Il report ripercorre le tappe dell’escalation lanciata da Trump sin dalla sua elezione fino alla tregua siglata a luglio 2018 con il presidente della Commissione, Jean-Claude Juncker. Ma già a metà febbraio, il Segretario al Commercio USA ha alzato l’asticella mettendo nel mirino l’auto europea e ad aprile gli americani hanno sollevato nuovamente il problema dei sussidi pubblici all’Airbus. Intanto in Europa a metà aprile il Consiglio dei ministri Ue ha dato via libera alla negoziazione di un nuovo accordo commerciale con gli Usa, ma i negoziati verteranno unicamente sui dazi sulla produzione e non includeranno agricoltura, servizi, accesso agli appalti pubblici e protezione degli investimenti. Nel frattempo, una Brexit senza accordi potrebbe far scattare automaticamente dazi doganali come previsto dalle norme del Wto, che varierebbero da un prodotto all’altro e penalizzerebbero il settore auto sia nel Regno Unito sia in Europa continentale con aumenti dei prezzi che potrebbero arrivare alle due cifre.
Per capire quali Paesi e settori in Europa risentirebbero maggiormente di un aumento dei dazi, Amundi ha preparato un elenco con l’esposizione geografica dei diversi indici e sotto-indici, con un filtro molto semplificato ma che fornisce comunque alcune indicazioni utili per capire quanto le azioni europee sono esposte agli Usa, che rappresentano il 20% del fatturato aggregato delle società dell’MSCI Europe. Le vendite americane verso l’Europa rappresentano invece solo il 14% del fatturato aggregato delle società dell’MSCI US, di cui il 12% verso la sola Unione Europea. Le variazioni dell’esposizione europea verso gli Usa sono molto ampie da paese a paese, si va dal 2% del Portogallo al quasi 30% della Svizzera. I quattro grandi dell’MSCI Europe – Germania, Francia, Regno Unito e Svizzera, che insieme rappresentano il 73% della capitalizzazione di mercato europea – hanno un’ esposizione agli Usa che varia dal 16% al 30% ed è in media del 22%. Dato che la Svizzera non fa parte dell’Unione e il Regno Unito è in bilico, la Germania con le sue auto appare il più pesantemente esposto, vicino al 40% in alcuni settori.

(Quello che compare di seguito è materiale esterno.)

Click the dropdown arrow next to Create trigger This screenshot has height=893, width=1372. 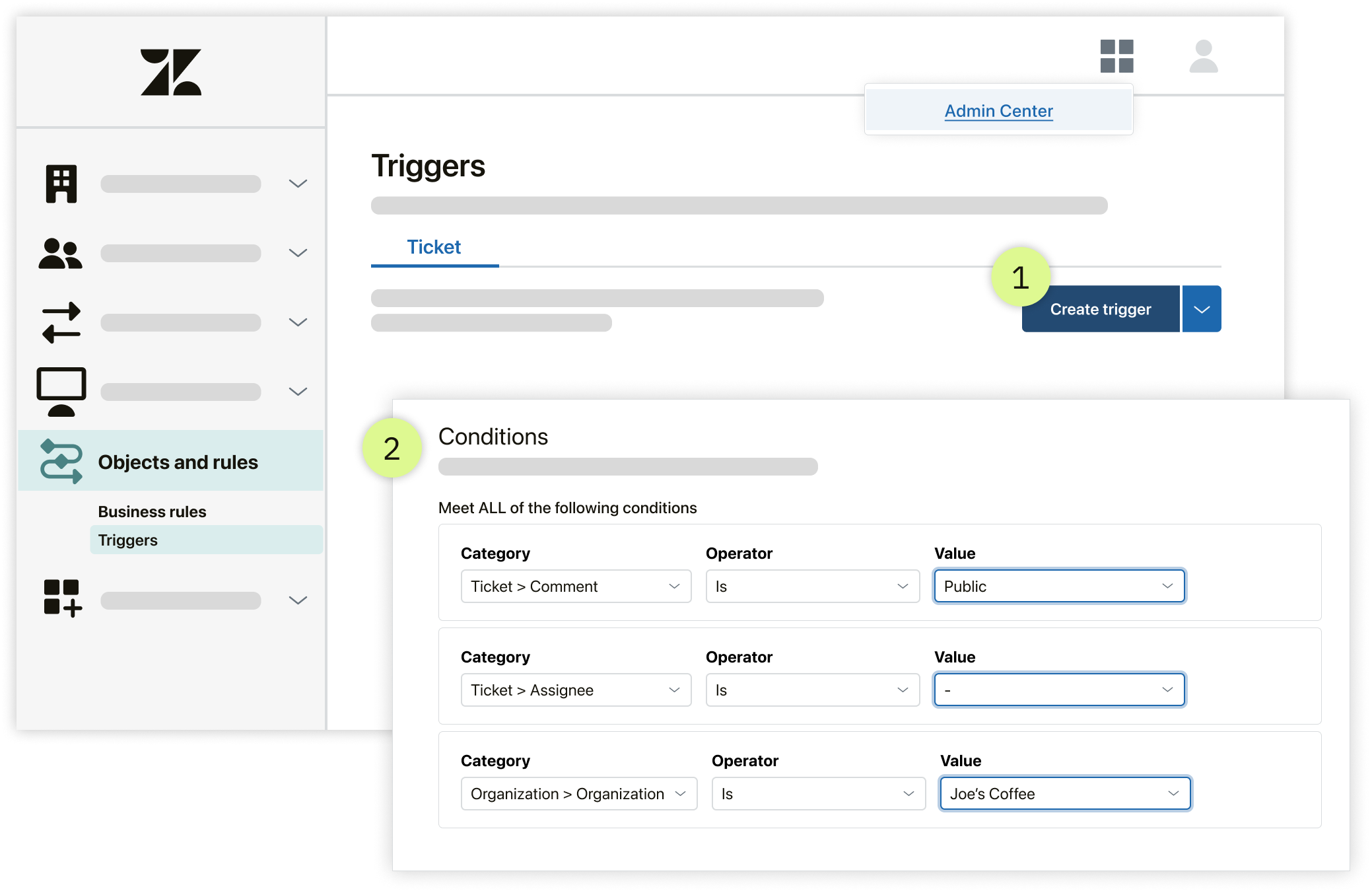[1202, 308]
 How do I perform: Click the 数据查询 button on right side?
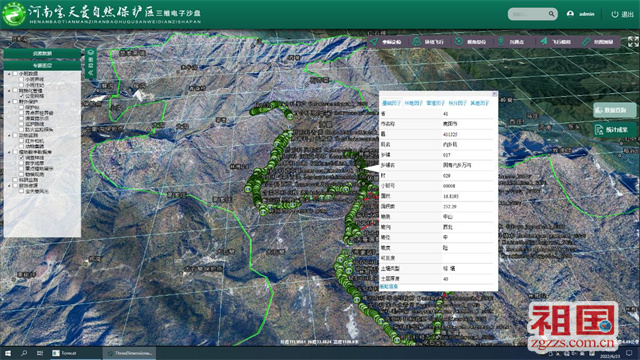coord(615,110)
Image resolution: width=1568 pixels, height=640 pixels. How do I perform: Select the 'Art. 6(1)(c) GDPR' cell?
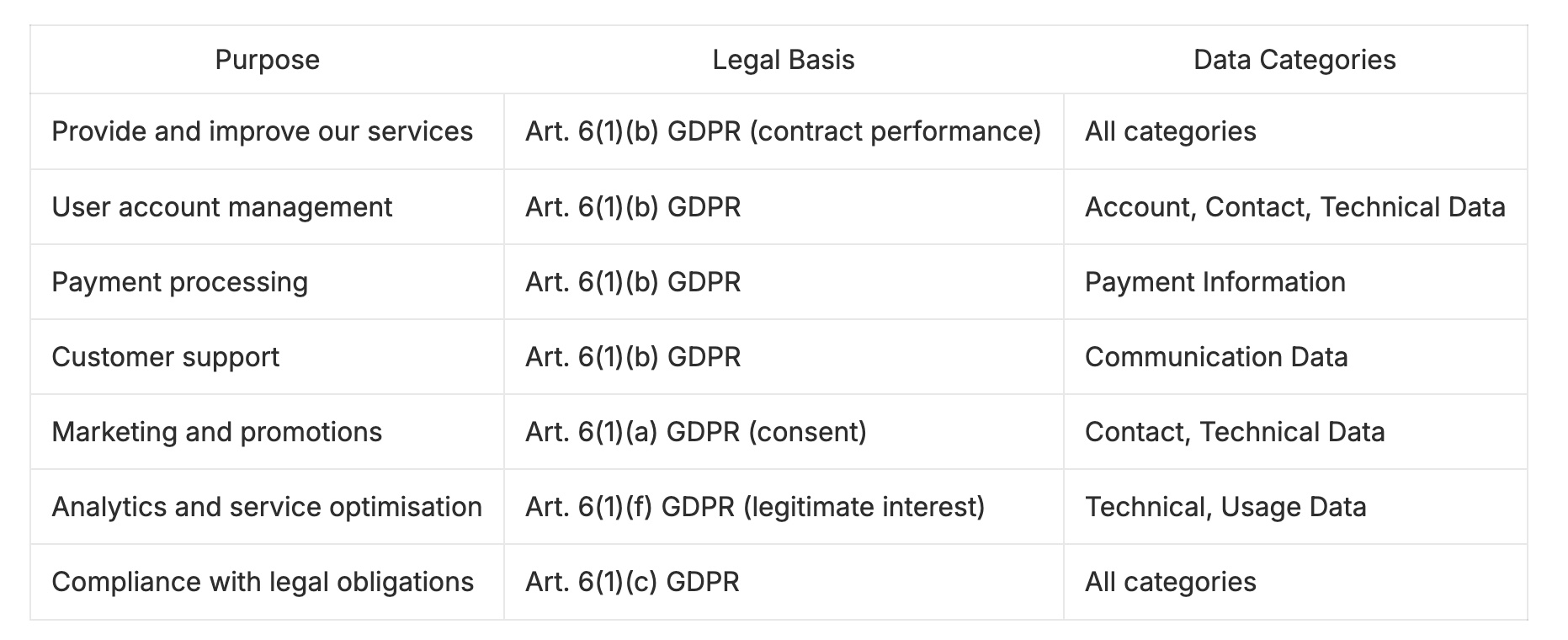632,582
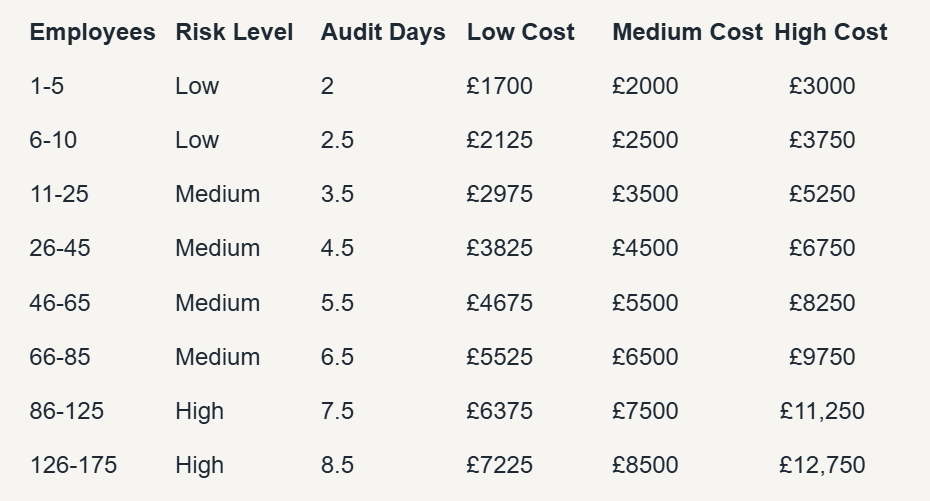Select the 3.5 audit days value
This screenshot has width=930, height=501.
click(337, 194)
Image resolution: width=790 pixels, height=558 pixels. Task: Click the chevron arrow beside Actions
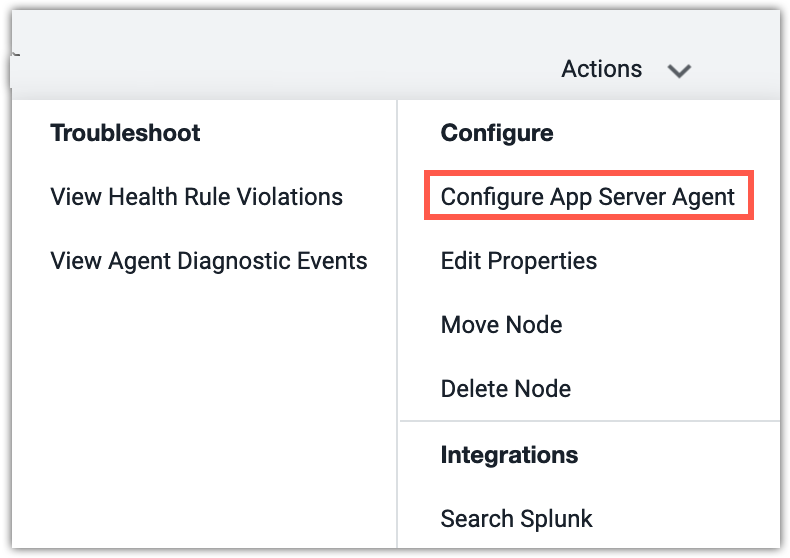[679, 71]
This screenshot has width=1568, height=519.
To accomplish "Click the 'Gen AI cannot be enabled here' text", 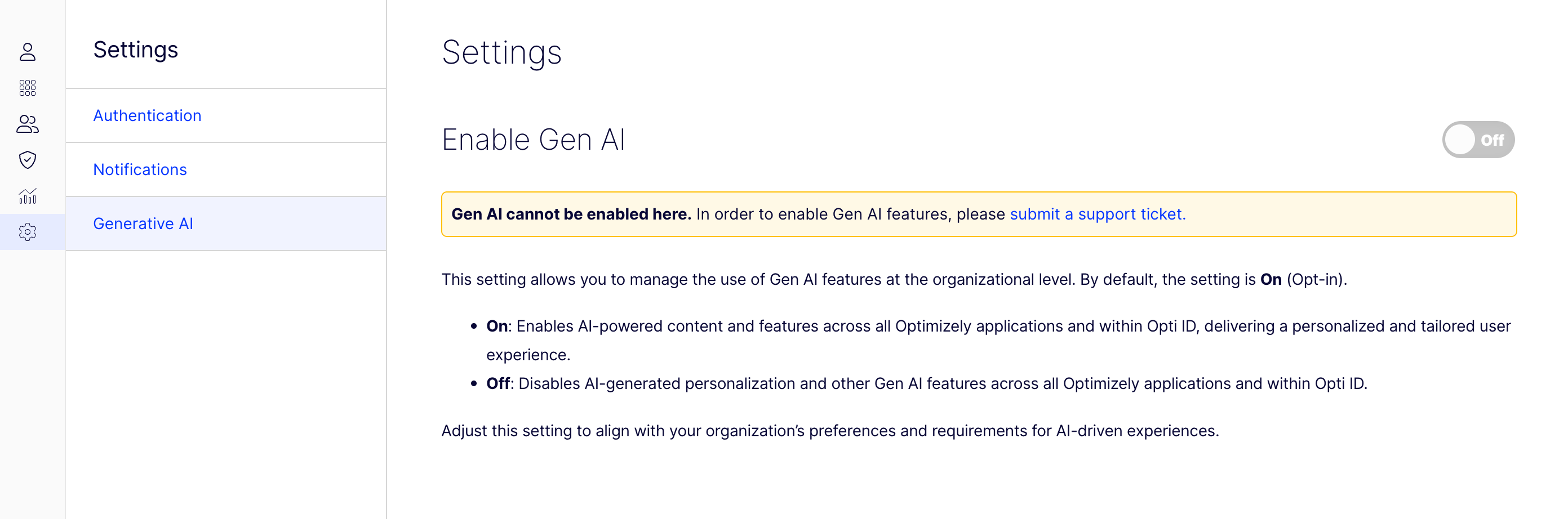I will 571,214.
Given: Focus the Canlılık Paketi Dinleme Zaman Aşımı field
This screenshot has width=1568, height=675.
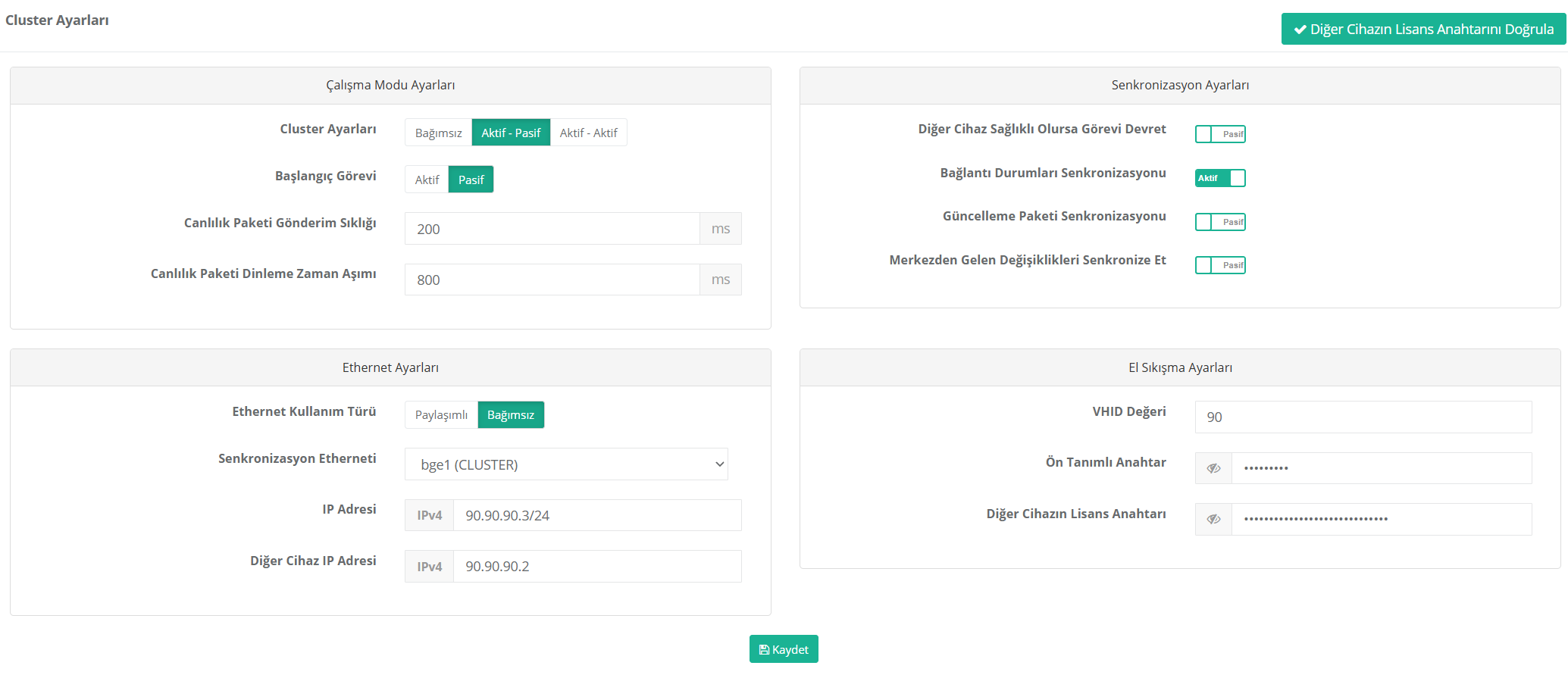Looking at the screenshot, I should click(552, 280).
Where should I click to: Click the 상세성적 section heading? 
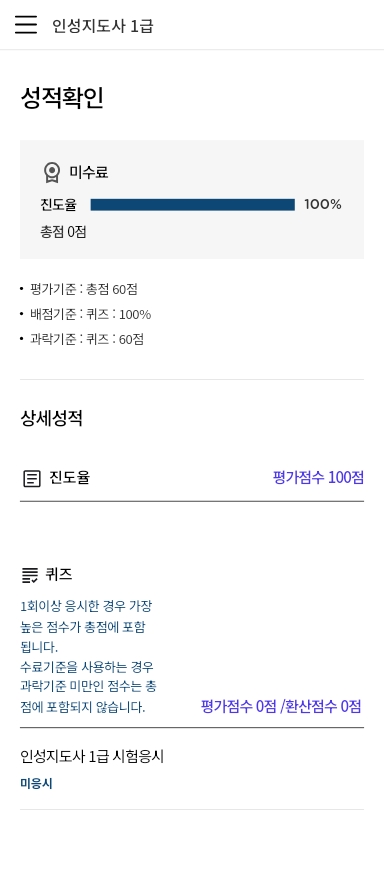52,418
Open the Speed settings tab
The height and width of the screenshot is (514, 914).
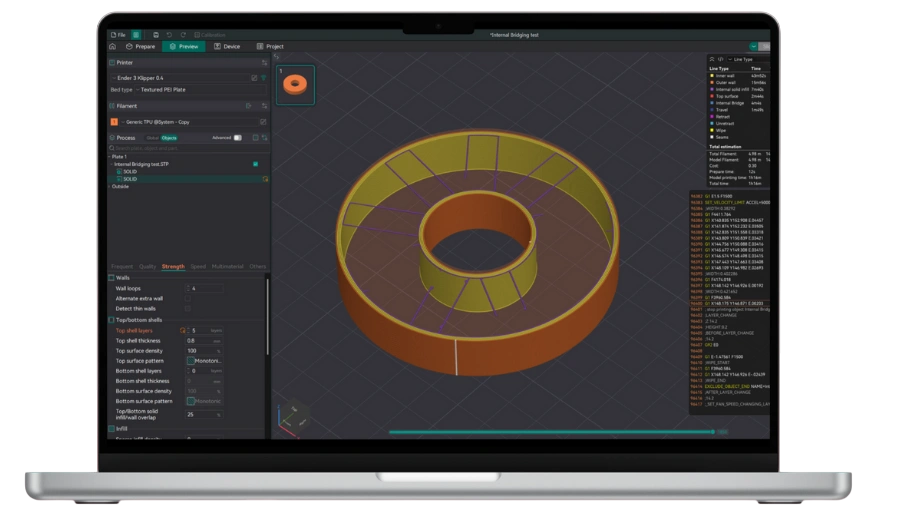(198, 267)
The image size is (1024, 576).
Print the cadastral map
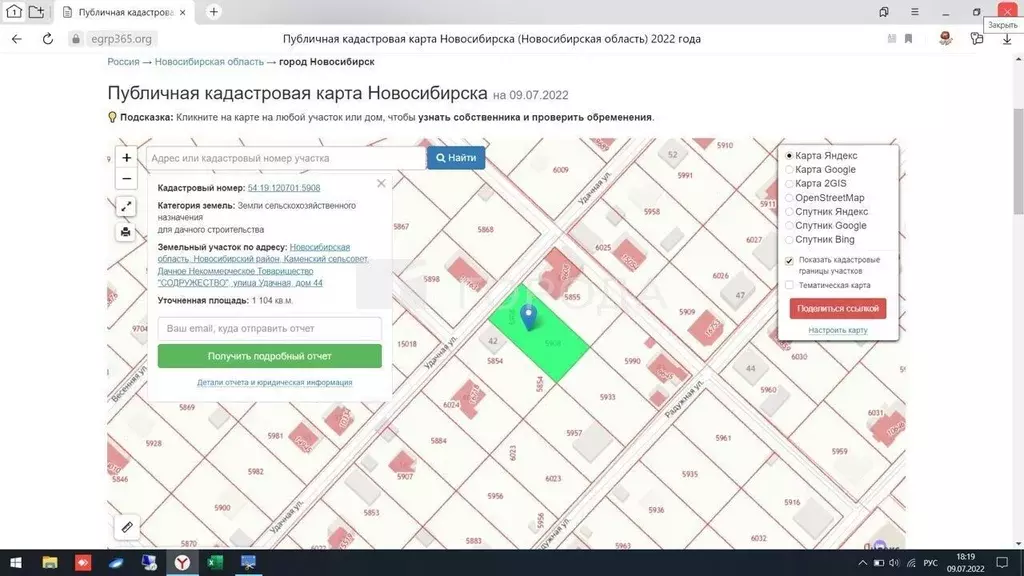click(x=126, y=232)
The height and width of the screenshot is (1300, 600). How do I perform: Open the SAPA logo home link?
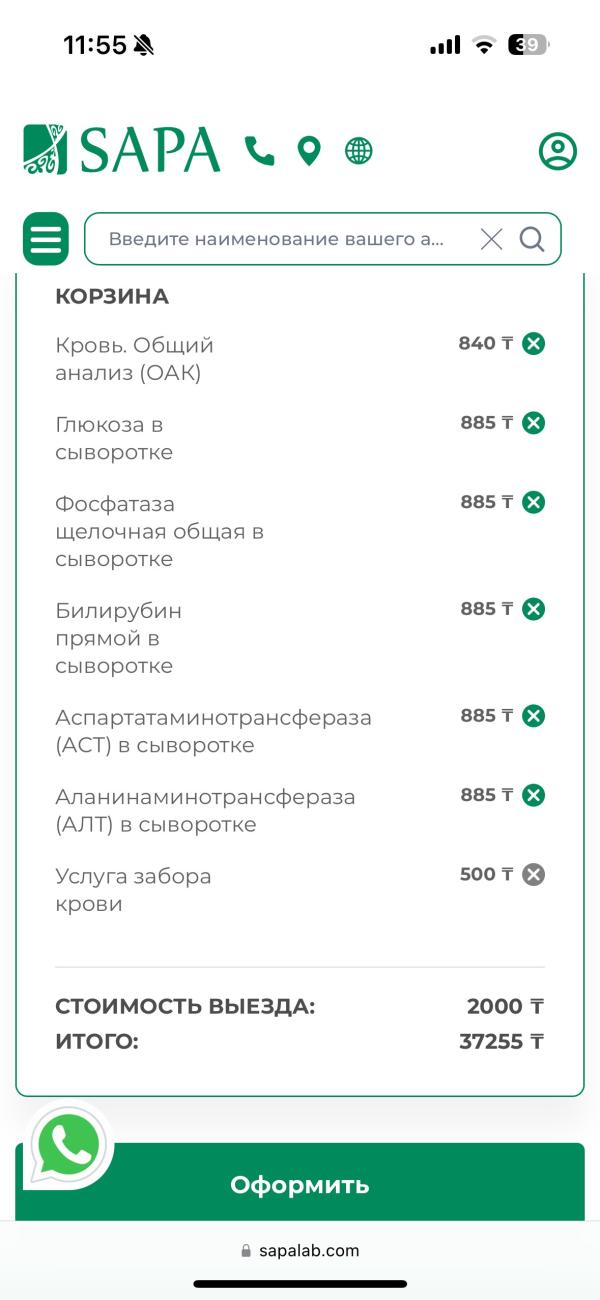(121, 150)
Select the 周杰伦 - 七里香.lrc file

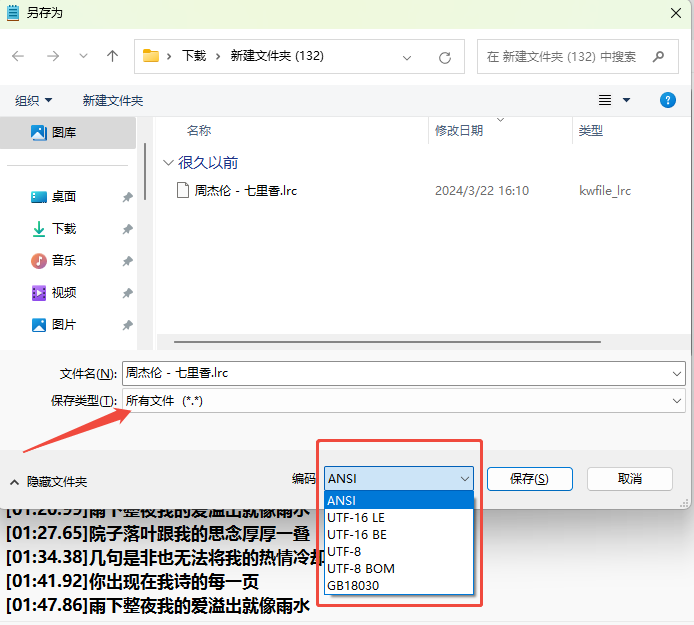245,190
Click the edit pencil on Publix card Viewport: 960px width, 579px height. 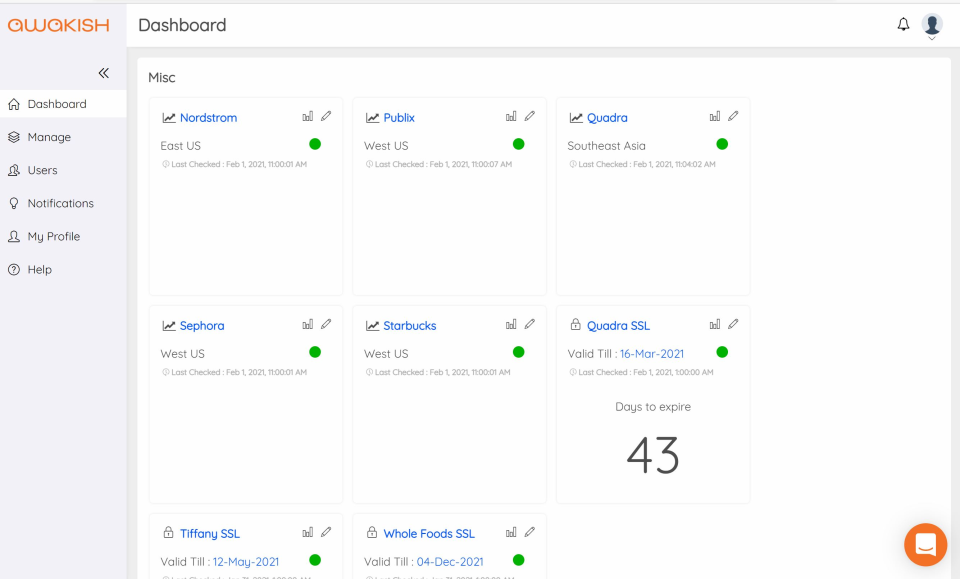(x=530, y=116)
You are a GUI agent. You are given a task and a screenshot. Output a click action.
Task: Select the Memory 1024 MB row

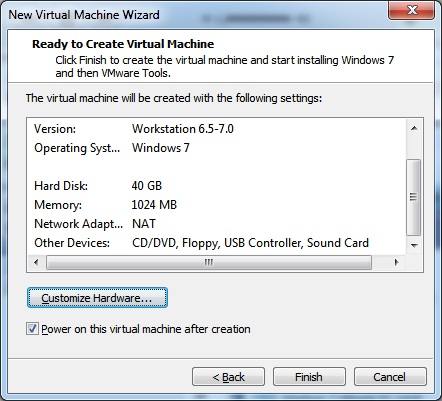[x=217, y=205]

Ma uno sguardo più dettagliato all’MSCI Europe mostra che, con il 20% delle vendite negli Stati Uniti, il settore auto europeo presenta un’esposizione in linea con la media ed è ben lungi dall’essere il settore più pesantemente esposto. Sarebbe indubbiamente penalizzato dall’aumento dei dazi, ma sono a rischio anche altri settori. Amundi cita in particolare il farmaceutico e le attrezzature sanitarie che esportano rispettivamente il 37% e il 36% della loro produzione in Usa. Nota anche che in occasione delle prossime elezioni assisteremo di certo alle rituali campagne sui prezzi dei farmaci e sulla sanità in generale. Questi settori in tempi normali sono considerati difensivi, ma potrebbero riservare una doppia delusione in caso di guerra commerciale anche tra Stati Uniti ed Europa. Quattro altri settori industriali secondo Amundi rivestono un ruolo più importante dell’auto e sono i prodotti alimentari, bevande & tabacco, tecnologia hardware, beni strumentali e prodotti per l’igiene personale e per la casa, le cui vendite negli Stati Uniti oscillano tra il 22% e il 25% del loro totale.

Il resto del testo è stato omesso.